Discrepancies: No deduction
Only minor discrepancies are noted. For example, the triage nurse noted GCS 14 while the physician noted GCS 15. His GCS may have changed in the interim between triage and physician evaluation, so this is not surprising. The attorneys in this case did not use this to attack the healthcare team, but discrepancies are often used in this manner. No points were deducted because the difference between GCS 14 and GCS 15 is likely inconsequential in this case.

Aftercare: 3/4
The discharge information hit many of the key elements of aftercare: plan of care, follow-up, and return precautions. The plan of care is to have the patient eat a bland diet, avoid dairy, and rest. Return precautions were given in the discharge paperwork, as was a vague statement about following-up with another physician.
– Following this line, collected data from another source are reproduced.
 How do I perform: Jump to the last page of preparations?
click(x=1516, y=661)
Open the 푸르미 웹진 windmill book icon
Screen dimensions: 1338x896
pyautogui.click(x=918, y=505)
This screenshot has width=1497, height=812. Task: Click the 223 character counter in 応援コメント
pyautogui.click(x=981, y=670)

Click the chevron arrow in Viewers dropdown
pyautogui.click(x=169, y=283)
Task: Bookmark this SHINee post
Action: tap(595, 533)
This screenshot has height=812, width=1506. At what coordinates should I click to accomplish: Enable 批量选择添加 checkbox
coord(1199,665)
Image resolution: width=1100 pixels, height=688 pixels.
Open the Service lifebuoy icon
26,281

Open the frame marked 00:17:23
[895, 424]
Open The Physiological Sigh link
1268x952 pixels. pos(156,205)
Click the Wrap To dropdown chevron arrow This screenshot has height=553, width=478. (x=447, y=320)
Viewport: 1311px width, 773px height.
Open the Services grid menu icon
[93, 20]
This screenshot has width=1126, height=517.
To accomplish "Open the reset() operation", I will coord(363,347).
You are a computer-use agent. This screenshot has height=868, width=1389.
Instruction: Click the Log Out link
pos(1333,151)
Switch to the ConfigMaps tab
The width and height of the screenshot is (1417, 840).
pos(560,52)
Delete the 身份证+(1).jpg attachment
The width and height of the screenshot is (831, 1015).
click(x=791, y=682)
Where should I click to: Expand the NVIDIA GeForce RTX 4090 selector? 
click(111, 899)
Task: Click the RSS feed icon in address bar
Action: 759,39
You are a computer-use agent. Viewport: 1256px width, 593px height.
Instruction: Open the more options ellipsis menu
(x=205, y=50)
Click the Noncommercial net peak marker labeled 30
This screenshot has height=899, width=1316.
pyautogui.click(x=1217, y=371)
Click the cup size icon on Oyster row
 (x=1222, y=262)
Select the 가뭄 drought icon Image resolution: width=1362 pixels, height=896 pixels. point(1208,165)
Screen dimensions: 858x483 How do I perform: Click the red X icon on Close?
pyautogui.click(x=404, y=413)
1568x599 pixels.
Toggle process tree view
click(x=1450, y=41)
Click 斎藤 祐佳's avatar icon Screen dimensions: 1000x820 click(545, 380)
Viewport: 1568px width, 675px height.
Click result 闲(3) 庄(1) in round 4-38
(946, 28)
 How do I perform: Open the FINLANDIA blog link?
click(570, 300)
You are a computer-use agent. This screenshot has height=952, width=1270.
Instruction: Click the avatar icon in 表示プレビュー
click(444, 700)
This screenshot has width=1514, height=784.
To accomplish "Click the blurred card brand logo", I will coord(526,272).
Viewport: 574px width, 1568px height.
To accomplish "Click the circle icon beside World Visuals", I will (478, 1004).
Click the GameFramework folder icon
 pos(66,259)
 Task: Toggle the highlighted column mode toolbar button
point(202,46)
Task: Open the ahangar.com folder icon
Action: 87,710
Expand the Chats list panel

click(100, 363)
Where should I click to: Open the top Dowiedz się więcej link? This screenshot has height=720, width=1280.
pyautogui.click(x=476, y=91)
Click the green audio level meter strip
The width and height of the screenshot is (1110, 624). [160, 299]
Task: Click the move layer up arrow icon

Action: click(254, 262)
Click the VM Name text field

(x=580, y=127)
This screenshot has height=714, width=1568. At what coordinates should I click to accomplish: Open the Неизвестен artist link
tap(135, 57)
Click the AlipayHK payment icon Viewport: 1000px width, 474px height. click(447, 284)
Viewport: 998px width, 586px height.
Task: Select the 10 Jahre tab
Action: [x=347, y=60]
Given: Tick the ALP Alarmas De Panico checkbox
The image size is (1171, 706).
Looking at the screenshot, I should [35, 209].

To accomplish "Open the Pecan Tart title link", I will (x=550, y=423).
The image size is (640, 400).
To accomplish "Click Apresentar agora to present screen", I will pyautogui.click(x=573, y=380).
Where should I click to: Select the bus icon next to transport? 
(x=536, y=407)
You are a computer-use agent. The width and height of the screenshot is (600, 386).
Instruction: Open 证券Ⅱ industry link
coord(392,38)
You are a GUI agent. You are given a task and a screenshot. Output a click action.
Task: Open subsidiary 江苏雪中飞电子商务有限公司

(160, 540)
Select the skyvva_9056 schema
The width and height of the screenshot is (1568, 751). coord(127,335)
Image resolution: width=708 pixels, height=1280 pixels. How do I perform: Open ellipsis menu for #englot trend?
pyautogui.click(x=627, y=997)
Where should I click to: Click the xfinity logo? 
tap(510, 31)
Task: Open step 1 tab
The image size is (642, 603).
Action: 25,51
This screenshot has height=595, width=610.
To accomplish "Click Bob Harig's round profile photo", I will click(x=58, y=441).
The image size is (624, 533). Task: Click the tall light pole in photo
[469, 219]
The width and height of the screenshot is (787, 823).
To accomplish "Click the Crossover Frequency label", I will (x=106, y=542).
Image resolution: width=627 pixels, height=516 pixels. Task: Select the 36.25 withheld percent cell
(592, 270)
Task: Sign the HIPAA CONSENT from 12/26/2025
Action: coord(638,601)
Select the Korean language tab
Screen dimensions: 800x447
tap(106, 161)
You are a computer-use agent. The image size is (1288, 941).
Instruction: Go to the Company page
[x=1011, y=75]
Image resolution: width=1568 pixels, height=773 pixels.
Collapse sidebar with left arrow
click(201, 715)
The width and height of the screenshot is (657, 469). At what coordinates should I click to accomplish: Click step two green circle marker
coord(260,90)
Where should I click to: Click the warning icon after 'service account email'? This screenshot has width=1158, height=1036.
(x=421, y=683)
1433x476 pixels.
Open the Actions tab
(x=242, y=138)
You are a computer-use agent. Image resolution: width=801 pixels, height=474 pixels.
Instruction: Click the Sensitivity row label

Areas of concern include the fact that there was no timeline in regards to follow-up, and no specific instructions on which physician to follow-up with. The more clear and individualized the follow-up instructions are, the more credible they seem. Vague, impersonal statements that are printed off and handed to every patient as they walk out the door are often discarded. If you want your patient to actually follow your instructions, telling the patient your recommendations with a face-to-face conversation is the most effective way. Templated discharge papers work best as a supplement or additional reminder in addition to what the physician has verbally told the patient. Documentation of this discussion can make the aftercare even more defensible.